Paul Declerck: “An extensive chemistry, manufacturing and control (quality) dossier is required to demonstrate the physicochemical, structural and in vitro functional similarity with an approved reference product. Additionally, a limited nonclinical and clinical dossier is also required to confirm the similarity with the reference product in vivo. It is important to realize that the clinical part does not serve to demonstrate efficacy per se. In most cases, post marketing surveillance is required to gather more clinical and safety data.”
Fernando de Mora: “To gain approval for a biosimilar, a company needs to follow a very stringent regulatory path. Financial robustness, regulatory knowledge, and expertise in biotechnology or biologics production and development, are needed. Indeed, the studies needed to demonstrate biosimilarity, i.e. to demonstrate high similarity between biological medicines, are far more complex than those needed to demonstrate equivalence between two small molecules (i.e. chemically-synthesized medicines). The pathway to obtain approval for a biosimilar requires quality, nonclinical and clinical studies.”
Mario DiPaola: “The process of developing and gaining approval of a biosimilar is quite lengthy and costly, taking up to 8 years of development and costing as much as US$250M. The development process is typically a step-wise approach in which the biosimilar developer initially spends a significant amount of time and resources testing the reference product (originator’s drug) and trying to understand, in depth, the product quality attributes, including physical, chemical and biological ones.
During the course of the reference product analysis, the developer will also establish an expression system and begin to produce lots of the biosimilar product for comparison against the reference product. The biosimilar drug will also be tested clinically to assess the pharmacokinetics and pharmacodynamics of the biosimilar product, as well as the safety, immunogenicity, and, as necessary, the efficacy of the drug.
If the clinical data are found to be comparable to the reference drug, then the biosimilar developer may ask for regulatory approval, but the submitted application should contain a sufficient body of analytical data, establishing strong similarity between the biosimilar and the reference product. It must also demonstrate that those attributes identified as critical be statistically equivalent.
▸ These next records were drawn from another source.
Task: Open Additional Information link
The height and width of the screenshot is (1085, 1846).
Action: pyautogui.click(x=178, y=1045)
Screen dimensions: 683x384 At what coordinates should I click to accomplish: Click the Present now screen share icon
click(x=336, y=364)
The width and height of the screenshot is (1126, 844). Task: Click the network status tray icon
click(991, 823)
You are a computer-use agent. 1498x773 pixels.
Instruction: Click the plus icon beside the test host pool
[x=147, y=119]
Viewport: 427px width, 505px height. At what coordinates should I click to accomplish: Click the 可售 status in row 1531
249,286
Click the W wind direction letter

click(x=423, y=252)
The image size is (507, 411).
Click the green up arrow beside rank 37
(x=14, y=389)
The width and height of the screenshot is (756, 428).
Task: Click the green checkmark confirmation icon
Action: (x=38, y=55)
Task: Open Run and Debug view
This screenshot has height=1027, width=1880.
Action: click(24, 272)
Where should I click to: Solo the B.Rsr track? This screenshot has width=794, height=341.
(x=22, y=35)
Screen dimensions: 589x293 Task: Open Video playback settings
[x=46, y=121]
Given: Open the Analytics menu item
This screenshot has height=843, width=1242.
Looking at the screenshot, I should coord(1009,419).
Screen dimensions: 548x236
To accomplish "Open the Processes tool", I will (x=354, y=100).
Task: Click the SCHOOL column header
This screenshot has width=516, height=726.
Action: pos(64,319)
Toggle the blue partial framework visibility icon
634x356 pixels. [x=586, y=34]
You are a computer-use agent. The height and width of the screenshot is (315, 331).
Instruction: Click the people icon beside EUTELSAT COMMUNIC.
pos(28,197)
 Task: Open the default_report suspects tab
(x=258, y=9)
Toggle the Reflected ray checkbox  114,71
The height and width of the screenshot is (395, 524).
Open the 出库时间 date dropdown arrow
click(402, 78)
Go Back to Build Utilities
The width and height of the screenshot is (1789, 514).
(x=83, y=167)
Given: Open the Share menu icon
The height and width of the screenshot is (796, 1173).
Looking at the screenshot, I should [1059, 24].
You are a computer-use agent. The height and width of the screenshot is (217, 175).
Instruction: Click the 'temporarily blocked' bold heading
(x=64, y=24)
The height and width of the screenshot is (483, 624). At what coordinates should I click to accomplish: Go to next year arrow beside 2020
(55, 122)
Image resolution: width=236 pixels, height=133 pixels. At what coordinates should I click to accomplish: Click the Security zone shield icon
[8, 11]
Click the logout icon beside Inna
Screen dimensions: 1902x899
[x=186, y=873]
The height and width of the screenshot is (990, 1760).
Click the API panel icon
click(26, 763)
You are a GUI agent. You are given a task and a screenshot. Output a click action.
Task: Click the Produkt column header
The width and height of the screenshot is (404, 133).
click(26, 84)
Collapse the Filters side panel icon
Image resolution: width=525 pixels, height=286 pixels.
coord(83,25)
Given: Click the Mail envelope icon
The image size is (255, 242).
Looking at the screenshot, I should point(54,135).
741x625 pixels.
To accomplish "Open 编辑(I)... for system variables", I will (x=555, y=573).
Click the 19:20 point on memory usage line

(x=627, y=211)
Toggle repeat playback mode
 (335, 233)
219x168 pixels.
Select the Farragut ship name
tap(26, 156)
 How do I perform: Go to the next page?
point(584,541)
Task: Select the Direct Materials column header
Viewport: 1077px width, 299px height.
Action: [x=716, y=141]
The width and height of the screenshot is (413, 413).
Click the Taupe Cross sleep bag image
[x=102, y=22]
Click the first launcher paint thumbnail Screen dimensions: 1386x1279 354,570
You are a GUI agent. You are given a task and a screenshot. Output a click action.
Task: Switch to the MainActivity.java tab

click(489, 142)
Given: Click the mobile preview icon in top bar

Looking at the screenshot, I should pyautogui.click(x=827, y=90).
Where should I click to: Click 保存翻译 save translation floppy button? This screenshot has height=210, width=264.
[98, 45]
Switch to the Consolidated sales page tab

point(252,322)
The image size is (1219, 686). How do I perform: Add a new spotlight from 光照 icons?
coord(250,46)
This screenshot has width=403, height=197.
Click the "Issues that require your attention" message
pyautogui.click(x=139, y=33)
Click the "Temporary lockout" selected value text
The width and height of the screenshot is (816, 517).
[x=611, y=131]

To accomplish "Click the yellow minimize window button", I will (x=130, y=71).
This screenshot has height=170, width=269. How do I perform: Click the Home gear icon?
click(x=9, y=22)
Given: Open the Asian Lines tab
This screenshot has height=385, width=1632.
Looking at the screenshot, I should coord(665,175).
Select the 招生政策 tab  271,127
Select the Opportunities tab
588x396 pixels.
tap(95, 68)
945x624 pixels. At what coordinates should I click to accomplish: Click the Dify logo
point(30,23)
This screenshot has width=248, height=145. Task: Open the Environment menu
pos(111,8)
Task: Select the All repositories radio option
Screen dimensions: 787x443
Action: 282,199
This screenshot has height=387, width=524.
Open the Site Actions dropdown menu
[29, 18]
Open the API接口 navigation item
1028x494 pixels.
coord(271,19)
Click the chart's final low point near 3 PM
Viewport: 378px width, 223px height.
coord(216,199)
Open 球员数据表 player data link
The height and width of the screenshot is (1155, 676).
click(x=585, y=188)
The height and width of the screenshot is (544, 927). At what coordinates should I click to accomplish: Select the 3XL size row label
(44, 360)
Because these are biological products, it is also important for the developer to show that the biosimilar doesn’t trigger any responses that might render the product less safe. As part of the clinical study, scrutiny should be placed on the potential for any immunogenicity by using well-developed, robust analytical assays to test clinical samples for the presence of any anti-drug antibodies. Furthermore, it is highly important for the biosimilar developer to demonstrate that the established manufacturing process for the biosimilar is well-controlled and generates a product of consistently high quality.
While it is possible to by-pass clinical studies in the development of a biosimilar, this would be feasible only if the developer were to demonstrate that the biosimilar in development is virtually identical to the originator product, which is quite difficult to do based on the complexity of protein/glycoprotein-based therapeutic products.”
 Blackstone EA, Fuhr JP. The economics of biosimilars. Am. Health Drug Benefits, 6(8), 469–478 (2013).
Arno Kromminga: “Good manufacturing, excellent bioanalysis, and deep inside knowledge in the regulatory requirements.”